Todas las Iglesias de las distintas regiones del mundo hemos tenido fijos los ojos en este Sínodo y a cada una de ellas se nos deja un mensaje lleno de palabras de aliento para el anuncio del Evangelio: a las Iglesias de Oriente para que puedan practicar la fe en condiciones de paz y de libertad religiosa; a la Iglesia de África para que desarrolle la evangelización en el encuentro con las antiguas y las nuevas culturas, haciendo después un llamamiento a los gobiernos para que cesen los conflictos y la violencia. A los cristianos de América del Norte, que viven en una cultura con muchas expresiones lejanas del Evangelio, para que miren a la conversión, a ser abiertos para acoger a los emigrantes y refugiados. A la Iglesia de América Latina, para que viva la misión permanente, de manera que pueda hacer frente a los desafíos del presente como la pobreza, la violencia, también en las nuevas condiciones de pluralismo religioso. A la Iglesia en Asia, aun cuando es una pequeña minoría a menudo relegada al margen de la sociedad y perseguida, para que se anime y se mantenga firme en la fe. A Europa, marcada por una secularización agresiva y herida por regímenes pasados, para que mantenga viva esa cultura humanística capaz de dar rostro a la dignidad de la persona y a la construcción del bien común que vea las dificultades del presente como un reto. Finalmente a Oceanía se le pide que sienta de nuevo el compromiso de anunciar el Evangelio.

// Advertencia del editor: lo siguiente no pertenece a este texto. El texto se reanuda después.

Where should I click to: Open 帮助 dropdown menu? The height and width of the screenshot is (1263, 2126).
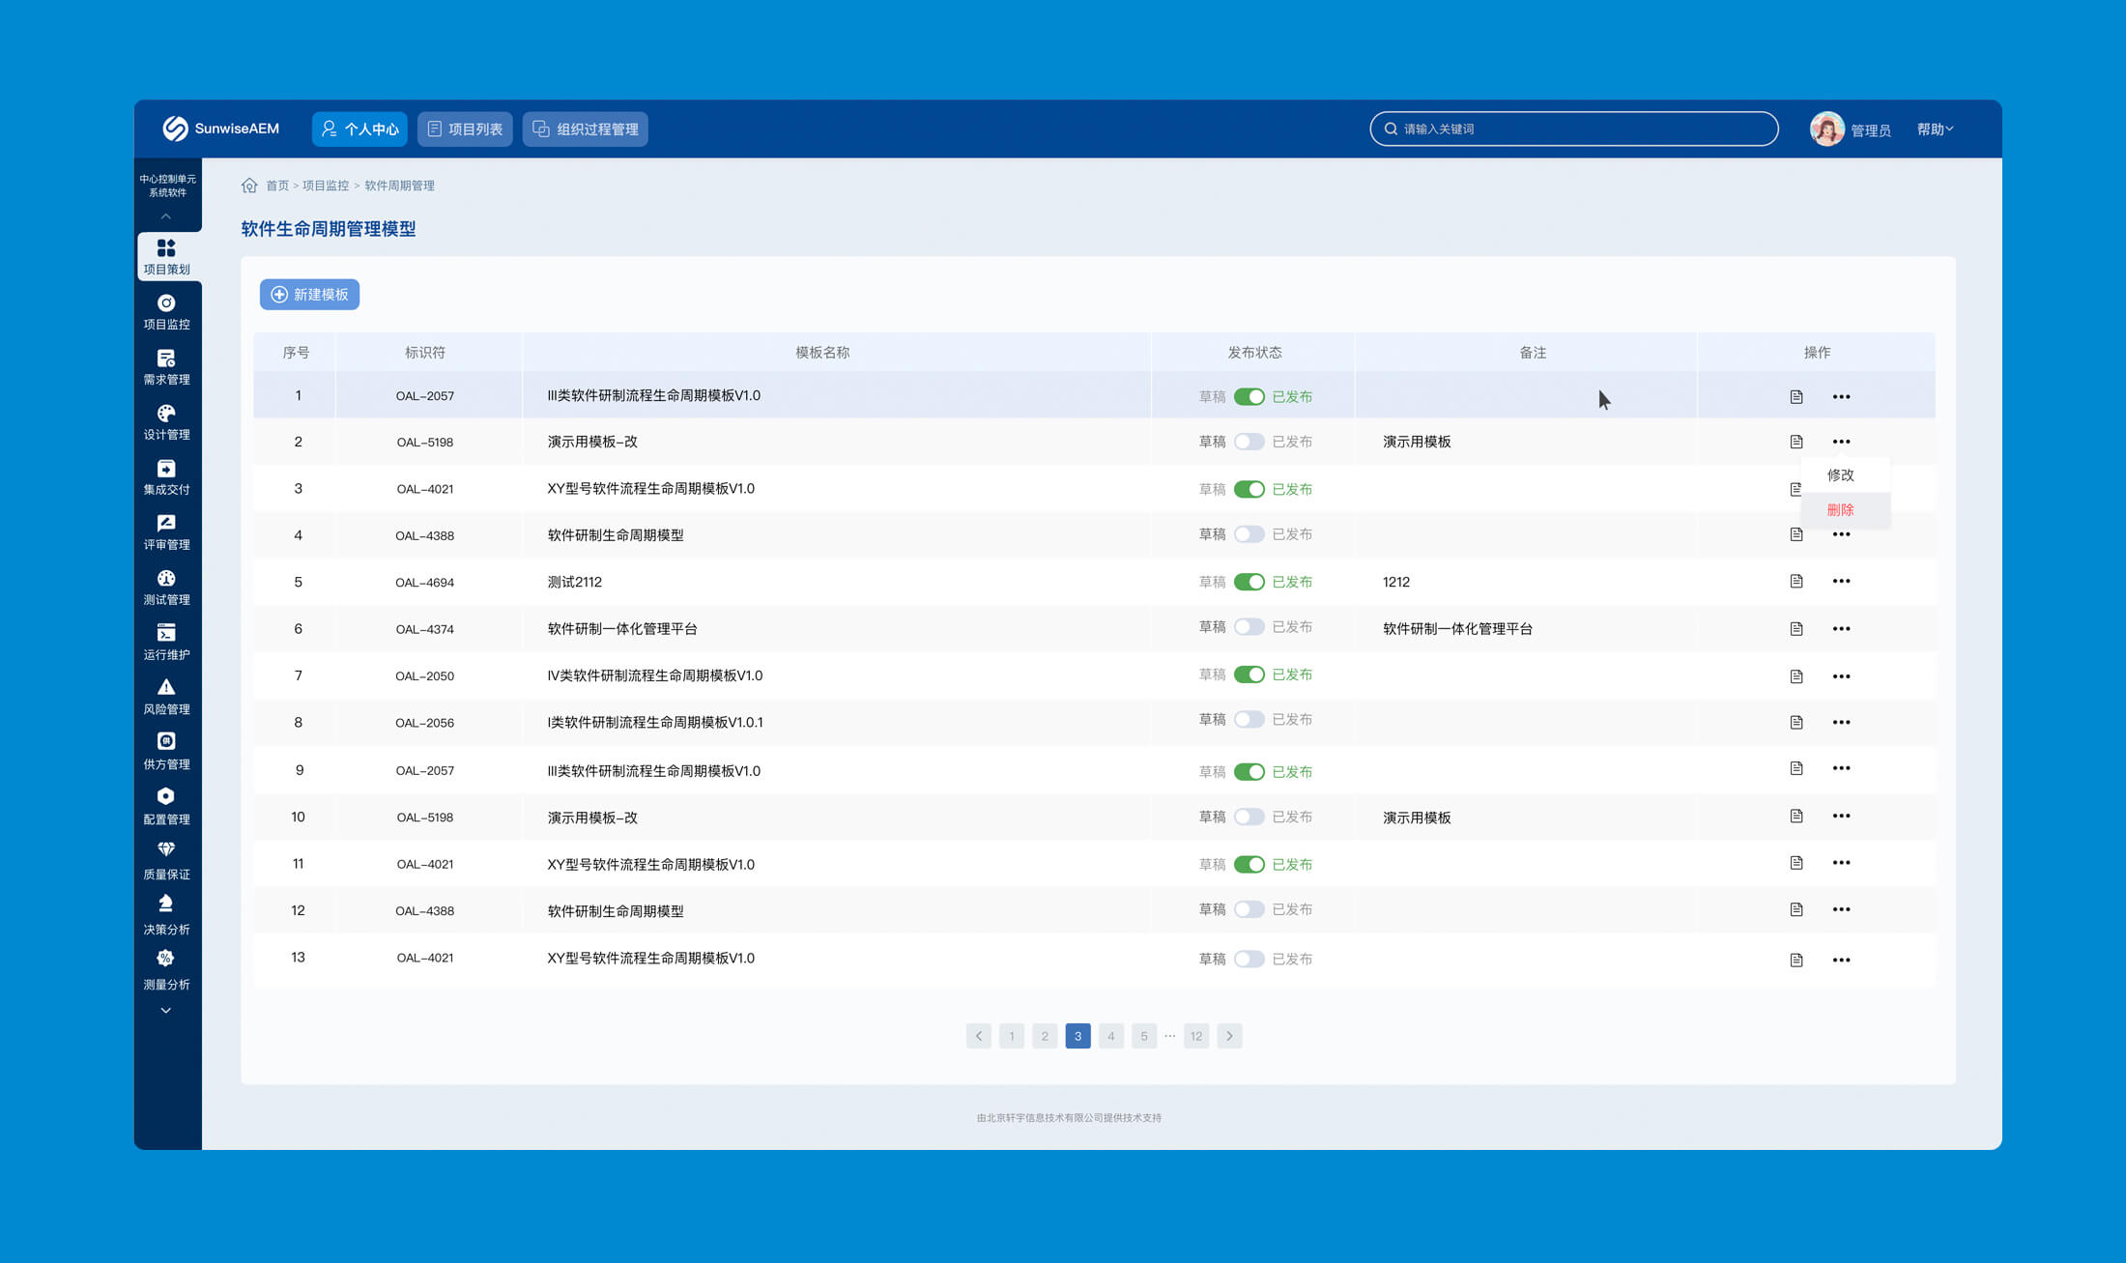1935,129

Con este Sínodo, la «Iglesia universal» (eso queremos significar cuando decimos «Iglesia católica»), ha sentido resonar en su corazón el mandato de Jesús a sus apóstoles: “Vayan y hagan discípulos de todos los pueblo [...]. Sepan que yo estoy con ustedes, todos los días, hasta el fin del mundo” (Mt 28, 19-20). La misión de la Iglesia es católica, es decir, no se dirige a un territorio en concreto, sino que sale al encuentro de la pliegues más oscuros del corazón de nuestros contemporáneos, para llevarlos al encuentro con Jesús, el Viviente que se hace presente en nuestras comunidades.
Todos los bautizados debemos sentirnos agradecidos por el don recibido de este Sínodo sobre la Nueva Evangelización y dirigir nuestro canto de alabanza unidos a María: “Proclama mi alma la grandeza del Señor [...] Ha hecho obras grandes por mí” (Lc 1, 46.49). Esas palabras salidas de los labios de María deben ser también las nuestras en estos momentos: el Señor ha hecho realmente grandes cosas a través de los siglos por su Iglesia en los diversos rincones del mundo y nosotros lo alabamos, con la certeza de que no dejará de mirar nuestra pobreza para desplegar la potencia de su brazo incluso en nuestros días y sostenernos en el camino de la nueva evangelización.
La figura de María nos orienta en el camino. Este camino, como nos ha dicho Benedicto XVI, podrá parecer una ruta en el desierto; sabemos que tenemos que recorrerlo llevando con nosotros lo esencial: el don del Espíritu Santo, la cercanía de Jesús, la verdad de su Palabra, el pan eucarístico que nos alimenta, la fraternidad de la comunión eclesial y el impulso de la caridad. Es el agua del pozo la que hace florecer el desierto y como en la noche en el desierto las estrellas se hacen más brillantes, así en el cielo de nuestro camino resplandece con vigor la luz de María, la Estrella de la nueva evangelización a quien, confiados, nos encomendamos.